これは、かつて市電のポイント(進行方向を切り替える装置)や電車用信号を遠隔操作するために使われた「操車塔」です。

現存する路面電車の操車塔としては国内最古とされ、高さ5.4m、制御室直径1.9mというコンパクトな姿で当時の交通管制を今に伝えます。

操車塔が生まれた背景には、車の往来増加とともに交差点内での人力切り替えが非効率になったことがありました。

1938(昭和13)年に宝来町交差点のポイントが電動化されたのを機に、このキノコ型の操車塔が各所に整備。

かつては十字街・宝来町・函館駅前・松風町・五稜郭公園前・ガス会社前など、市内で6基が稼働し、始発から終電まで職員が中に入り、スイッチ操作でポイントや信号を切り替えていました。

現在残る十字街の操車塔は1939(昭和14)年9月の建設。

現役時代は交差点の向かい側(元北洋銀行十字街支店前)にあり、制御室から行き先を確認して操作していました。

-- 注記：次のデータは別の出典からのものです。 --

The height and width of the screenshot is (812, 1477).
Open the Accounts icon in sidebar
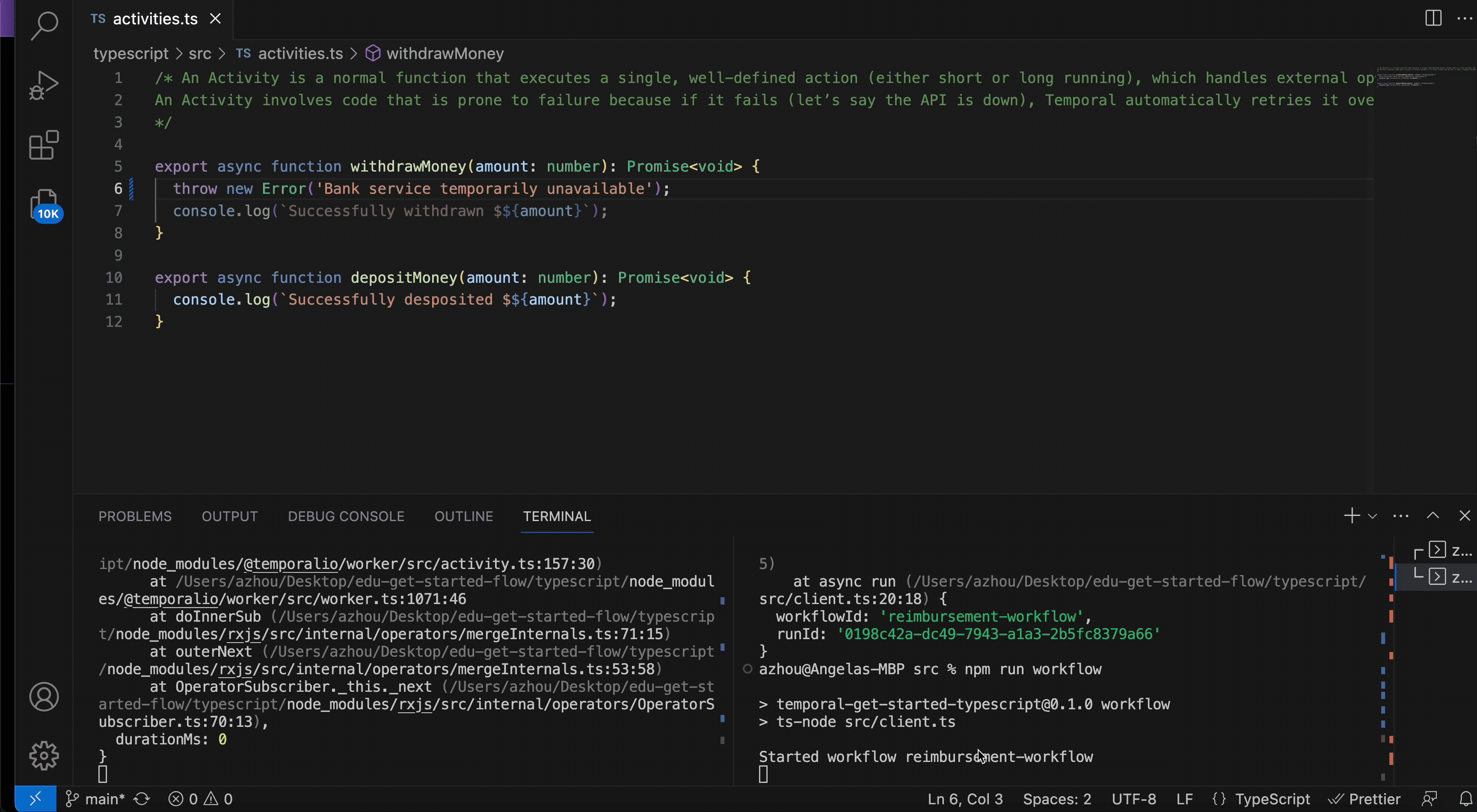(x=44, y=697)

やがて架線機器の改良(トロリーコンダクター等)により自動化が進み、他の操車塔は順次撤去。

十字街の塔も1995(平成7)年6月に役目を終えましたが、同年9月に現在の「アクロス十字街」前へ移設され、形態保存されています。

交差点の景観に溶け込む小さな塔は、函館の市電が育んだ安全運行と街の賑わいの歴史そのもの。

十字街を訪れたら、路面電車とあわせて“キノコ型の交通管制室”にも目を留めてみてください。

昔日のオペレーションが、いまも街角に息づいています。